I think the remark about America and the Soviet Union having the two highest divorce rates suggests the two countries represent extremes not found elsewhere. The Cold War will be won or lost in the 3rd World, Russell tells us, presumably meaning there's no "natural" pure example of family/collective-oriented culture. The show's argument is presumably that the two can, and maybe historically do or will, meet in the middle, with the spy leads gradually grasping the positive side to individualism, the FBI people grudgingly learning that their nemeses are not just confident and persistent but still human.

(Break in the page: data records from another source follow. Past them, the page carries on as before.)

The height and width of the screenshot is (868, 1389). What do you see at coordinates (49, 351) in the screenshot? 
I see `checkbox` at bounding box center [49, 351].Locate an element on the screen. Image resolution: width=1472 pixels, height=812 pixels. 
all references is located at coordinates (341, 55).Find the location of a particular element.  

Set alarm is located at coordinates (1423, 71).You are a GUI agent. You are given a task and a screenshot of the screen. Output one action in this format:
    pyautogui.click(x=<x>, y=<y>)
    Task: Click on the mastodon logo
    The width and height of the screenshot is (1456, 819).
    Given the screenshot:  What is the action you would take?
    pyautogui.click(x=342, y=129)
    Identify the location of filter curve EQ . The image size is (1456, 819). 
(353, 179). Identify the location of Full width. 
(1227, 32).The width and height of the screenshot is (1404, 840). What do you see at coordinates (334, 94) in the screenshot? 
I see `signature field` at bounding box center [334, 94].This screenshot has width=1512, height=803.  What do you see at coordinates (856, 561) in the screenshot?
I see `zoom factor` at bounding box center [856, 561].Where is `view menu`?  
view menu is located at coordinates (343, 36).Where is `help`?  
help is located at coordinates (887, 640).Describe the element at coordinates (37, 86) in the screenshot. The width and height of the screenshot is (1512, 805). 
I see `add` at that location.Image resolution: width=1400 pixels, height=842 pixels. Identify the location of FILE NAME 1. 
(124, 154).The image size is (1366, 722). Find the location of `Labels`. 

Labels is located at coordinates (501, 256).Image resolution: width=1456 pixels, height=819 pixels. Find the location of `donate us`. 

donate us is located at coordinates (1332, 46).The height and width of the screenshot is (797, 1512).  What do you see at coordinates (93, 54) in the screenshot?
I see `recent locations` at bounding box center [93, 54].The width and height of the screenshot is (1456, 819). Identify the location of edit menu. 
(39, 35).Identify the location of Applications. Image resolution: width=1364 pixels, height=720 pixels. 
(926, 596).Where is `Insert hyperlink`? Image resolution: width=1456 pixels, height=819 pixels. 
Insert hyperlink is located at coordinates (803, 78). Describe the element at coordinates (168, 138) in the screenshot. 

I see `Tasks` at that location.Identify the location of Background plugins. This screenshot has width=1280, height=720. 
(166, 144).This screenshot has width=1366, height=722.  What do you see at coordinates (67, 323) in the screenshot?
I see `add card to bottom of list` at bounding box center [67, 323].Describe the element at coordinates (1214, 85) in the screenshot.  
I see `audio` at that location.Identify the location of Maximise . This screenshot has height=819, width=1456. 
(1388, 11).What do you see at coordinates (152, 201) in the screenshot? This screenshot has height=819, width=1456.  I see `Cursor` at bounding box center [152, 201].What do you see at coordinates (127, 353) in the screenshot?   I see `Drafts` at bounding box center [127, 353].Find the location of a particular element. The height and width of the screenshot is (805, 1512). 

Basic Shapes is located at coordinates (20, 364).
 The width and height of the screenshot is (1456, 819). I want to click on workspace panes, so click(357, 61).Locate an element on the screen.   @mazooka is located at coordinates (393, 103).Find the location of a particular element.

It's not quite liberal vs. conservative, but I don't think it's exactly backwater vs. cosmopolitan either. It's the selfish genes behind traditionalism that the show's interested in, but I'm not entirely sure it knows that, or anyway not beyond the Mendelian level. Not the platonic immigrant experience but the one so common it supplants any sense of what that might be: from changeless subsistence-culture towns to large modern wealthy cities.

I didn't pay enough attention to the details of the diseases prior to the last one, which represents loneliness and how it eventually "dries one out" and empties one's insides. A "western" problem, but caused by "eastern" expectations and strictures (e.g. the sense that one has no right to remarry).

Through Tim they even give what amounts to an existential defense of religion: if it helps you treat others well then it's a good thing, because only that matters. Which gets at the synthesis hinted at, I think, where valuing individual desires and feelings as themselves absolute is needed TO truly value (and understand) the collective good, while understanding that those individual needs are only fulfilled THROUGH our becoming part of something larger (sexual pair, family, political movement).

Makes it an unusually optimistic show.